Die Hindernisse, die auftauchen können wie: „Besser beichte ich an einem anderen Tag“, „Ich schaffe es nicht, das zu sagen“, „Der Priester wird mich nicht verstehen“ – sind Fallen, die der Teufel uns stellt und die wir mutig überspringen sollten. Wir dürfen ihn nicht siegen lassen! Wenn wir uns in der Gegenwart Gottes vor dem Priester niederknien, fällt nicht nur die Maske aus Lügen von unserer Seele, die sie schwach aufrecht hielt, sondern der Herr erfüllt uns mit Seiner Gnade.

„Wir meinen, zur Beichte zu gehen sei wie in die Reinigung zu gehen. Aber Jesus ist keine Reinigung, sondern im Beichtstuhl ereignet sich die Begegnung mit Dem, der uns so erwartet, wie wir sind. Sieh, Herr, so bin ich. Wir schämen uns, die Wahrheit zu bekennen: Ich habe das getan und das gedacht (…). Sich schämen bedeutet, demütig zu sein!“ Daher sollten wir beichten, „mit Vertrauen, sogar mit Freude, ohne etwas zu beschönigen. Vor Gott dürfen wir uns nicht maskieren! Die Wahrheit sagen. Voller Scham? Heilige Scham…“. Und etwas verschmitzt fragt der Papst: „ ‚Und wenn ich morgen wieder dasselbe tue?‘ Dann beichtest du eben wieder, immer wieder… Er erwartet uns immer“[7]. Bei anderer Gelegenheit sagte er: „Gott wird nicht müde, uns zu vergeben. Wir sind es, die müde werden, um Verzeihung zu bitten“.

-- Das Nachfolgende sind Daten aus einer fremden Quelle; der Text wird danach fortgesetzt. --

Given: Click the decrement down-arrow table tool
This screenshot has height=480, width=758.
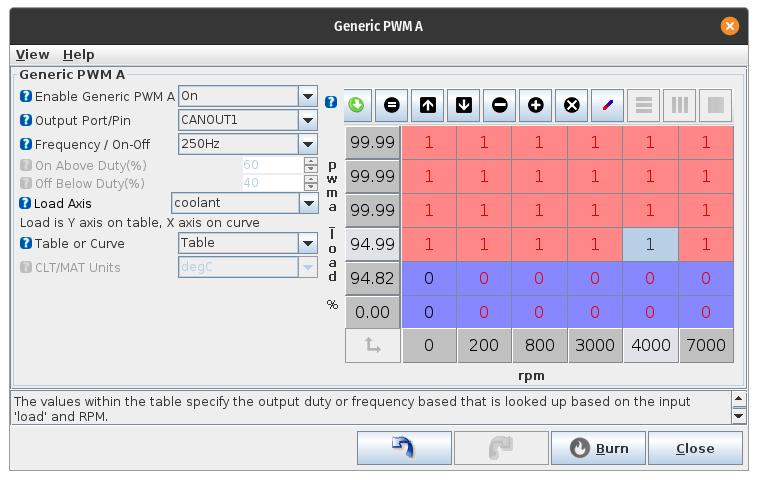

Nur so wird unsere Schwäche uns nicht unsicher machen, sondern uns mit der Freude derer erfüllen, die wissen, dass sie Kinder Gottes sind. Der heilige Josefmaria drückte es so aus: „Traurig? ... Weil du unterlegen bist in diesem Kampf? – Nein! Froh! Denn beim nächsten Mal wirst du mit der Erfahrung von heute siegen“.[8]

So begreifen wir, dass die Tränen, die uns bis hierher gebracht haben, die inneren Leiden, unsere Schwächen oder Zweifel, einen Sinn hatten. Wir haben uns selbst besser kennengelernt und vor allem wissen wir, dass wir mit der Hilfe Gottes rechnen können. Wenn wir unsere Belastungen in die Hände Gottes legen und den Frieden und die Freude der Beichte erleben, verstehen wir schließlich, warum Jesus die selig nannte, die weinen.

* * *

Fragen für das persönliche Gebet:

Lebe ich den Glauben nur, wenn er mir nützlich scheint? Denke ich an Gott nur, wenn ich ihn um etwas bitten möchte? Könnte ich nicht jeden Tag einige Minuten mit Gott reden oder ein Gebet sprechen, um Gott nicht zu vergessen, besonders in Zeiten, in denen mich andere Dinge sehr beschäftigen? Könnte ich in der geistlichen Leitung besprechen, wie ich täglich Umgang mit Gott haben kann?

Akzeptiere ich, wenn die Dinge nicht so laufen, wie ich möchte? Bitte ich Gott, dass Er mir hilft, Seinen Willen zu erkennen und diese Gelegenheiten zu nutzen, Ihm näherzukommen?

Wenn ich wütend werde oder wenn eine Situation schwierig wird, denke ich dann darüber nach, was ich ändern könnte? Kritisiere ich immer nur die anderen, ohne meinen Teil der Verantwortung zu sehen? Bitte ich um Verzeihung, wenn ich merke, dass ich mich geirrt oder jemanden verletzt habe – auch, wenn es mir schwerfällt?

Was hindert mich daran, Gott in der Beichte um Vergebung zu bitten? Wenn ich bereits regelmäßig beichte, was tue ich, um zu lernen, besser zu beichten? Beichte ich in der Haltung dessen, der nur sein Gewissen erleichtern will, oder bitte ich den Herrn wirklich von ganzem Herzen um Verzeihung?

J. Narbona /J. Bordonaba


[1] Mt, 5, 4.

[2] C.S. Lewis, Über den Schmerz (Brunnen 1991).

[3] Joh 20, 11 – 18.

[4] Ps 42, 7.

[5] Papst Franziskus, Homilie, 30.04.2013.

[6] Hl. Josefmaria, Der Weg, Nr. 662.

[7] Papst Franziskus, Predigt, 30.04.2013.

[8] Hl. Josefmaria, Kreuzweg, 3. Station, Nr.3.